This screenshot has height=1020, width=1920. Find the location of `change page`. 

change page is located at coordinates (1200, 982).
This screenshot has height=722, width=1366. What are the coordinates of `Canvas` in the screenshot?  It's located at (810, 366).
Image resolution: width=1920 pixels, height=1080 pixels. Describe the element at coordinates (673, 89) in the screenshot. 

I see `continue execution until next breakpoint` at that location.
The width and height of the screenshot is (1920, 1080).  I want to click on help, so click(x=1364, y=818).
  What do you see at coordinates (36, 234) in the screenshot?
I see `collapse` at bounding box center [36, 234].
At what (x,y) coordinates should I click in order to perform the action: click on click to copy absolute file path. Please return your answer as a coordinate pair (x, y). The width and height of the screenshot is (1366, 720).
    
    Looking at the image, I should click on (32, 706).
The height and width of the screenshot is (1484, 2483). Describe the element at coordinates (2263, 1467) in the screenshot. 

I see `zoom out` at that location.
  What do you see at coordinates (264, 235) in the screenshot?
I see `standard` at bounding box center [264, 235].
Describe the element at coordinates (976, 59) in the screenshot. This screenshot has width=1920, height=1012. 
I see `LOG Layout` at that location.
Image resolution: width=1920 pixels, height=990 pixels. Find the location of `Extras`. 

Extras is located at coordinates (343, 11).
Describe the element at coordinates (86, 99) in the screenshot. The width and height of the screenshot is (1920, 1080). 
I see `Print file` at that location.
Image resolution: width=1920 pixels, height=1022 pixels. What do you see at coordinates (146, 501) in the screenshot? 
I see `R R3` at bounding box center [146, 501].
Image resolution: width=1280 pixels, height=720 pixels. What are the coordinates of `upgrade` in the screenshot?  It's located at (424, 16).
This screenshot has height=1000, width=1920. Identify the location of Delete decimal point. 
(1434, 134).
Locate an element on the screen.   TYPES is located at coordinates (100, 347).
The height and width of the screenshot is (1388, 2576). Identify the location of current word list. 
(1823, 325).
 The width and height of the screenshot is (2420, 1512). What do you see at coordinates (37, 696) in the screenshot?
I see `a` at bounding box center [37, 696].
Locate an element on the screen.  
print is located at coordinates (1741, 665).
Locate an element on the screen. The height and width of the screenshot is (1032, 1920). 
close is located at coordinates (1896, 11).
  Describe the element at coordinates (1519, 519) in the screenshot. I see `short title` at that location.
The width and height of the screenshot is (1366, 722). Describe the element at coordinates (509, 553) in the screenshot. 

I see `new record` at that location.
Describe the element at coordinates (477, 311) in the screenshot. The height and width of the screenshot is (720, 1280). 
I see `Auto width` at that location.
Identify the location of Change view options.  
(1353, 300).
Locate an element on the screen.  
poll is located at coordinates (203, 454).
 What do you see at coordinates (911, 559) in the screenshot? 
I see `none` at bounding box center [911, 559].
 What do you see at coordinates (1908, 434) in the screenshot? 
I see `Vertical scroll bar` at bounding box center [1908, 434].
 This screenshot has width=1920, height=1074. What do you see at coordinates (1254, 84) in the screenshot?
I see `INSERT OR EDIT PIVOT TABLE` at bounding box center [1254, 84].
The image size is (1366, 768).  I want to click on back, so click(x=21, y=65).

[Written request]
Copy every one of the records above word for word, without changing anything.

[Answer to this task]
This screenshot has height=1020, width=1920. Find the location of `change page`. 

change page is located at coordinates (1200, 982).
This screenshot has height=722, width=1366. What are the coordinates of `Canvas` in the screenshot?  It's located at (810, 366).
Image resolution: width=1920 pixels, height=1080 pixels. Describe the element at coordinates (673, 89) in the screenshot. 

I see `continue execution until next breakpoint` at that location.
The width and height of the screenshot is (1920, 1080).  I want to click on help, so click(x=1364, y=818).
  What do you see at coordinates (36, 234) in the screenshot?
I see `collapse` at bounding box center [36, 234].
At what (x,y) coordinates should I click in order to perform the action: click on click to copy absolute file path. Please return your answer as a coordinate pair (x, y). The width and height of the screenshot is (1366, 720).
    
    Looking at the image, I should click on (32, 706).
The height and width of the screenshot is (1484, 2483). Describe the element at coordinates (2263, 1467) in the screenshot. 

I see `zoom out` at that location.
  What do you see at coordinates (264, 235) in the screenshot?
I see `standard` at bounding box center [264, 235].
Describe the element at coordinates (976, 59) in the screenshot. This screenshot has width=1920, height=1012. 
I see `LOG Layout` at that location.
Image resolution: width=1920 pixels, height=990 pixels. Find the location of `Extras`. 

Extras is located at coordinates (343, 11).
Describe the element at coordinates (86, 99) in the screenshot. The width and height of the screenshot is (1920, 1080). 
I see `Print file` at that location.
Image resolution: width=1920 pixels, height=1022 pixels. What do you see at coordinates (146, 501) in the screenshot? 
I see `R R3` at bounding box center [146, 501].
Image resolution: width=1280 pixels, height=720 pixels. What are the coordinates of `upgrade` in the screenshot?  It's located at (424, 16).
This screenshot has height=1000, width=1920. Identify the location of Delete decimal point. 
(1434, 134).
Locate an element on the screen.   TYPES is located at coordinates (100, 347).
The height and width of the screenshot is (1388, 2576). Identify the location of current word list. 
(1823, 325).
 The width and height of the screenshot is (2420, 1512). What do you see at coordinates (37, 696) in the screenshot?
I see `a` at bounding box center [37, 696].
Locate an element on the screen.  
print is located at coordinates (1741, 665).
Locate an element on the screen. The height and width of the screenshot is (1032, 1920). 
close is located at coordinates (1896, 11).
  Describe the element at coordinates (1519, 519) in the screenshot. I see `short title` at that location.
The width and height of the screenshot is (1366, 722). Describe the element at coordinates (509, 553) in the screenshot. 

I see `new record` at that location.
Describe the element at coordinates (477, 311) in the screenshot. The height and width of the screenshot is (720, 1280). 
I see `Auto width` at that location.
Identify the location of Change view options.  
(1353, 300).
Locate an element on the screen.  
poll is located at coordinates (203, 454).
 What do you see at coordinates (911, 559) in the screenshot? 
I see `none` at bounding box center [911, 559].
 What do you see at coordinates (1908, 434) in the screenshot? 
I see `Vertical scroll bar` at bounding box center [1908, 434].
 This screenshot has width=1920, height=1074. What do you see at coordinates (1254, 84) in the screenshot?
I see `INSERT OR EDIT PIVOT TABLE` at bounding box center [1254, 84].
The image size is (1366, 768).  I want to click on back, so click(x=21, y=65).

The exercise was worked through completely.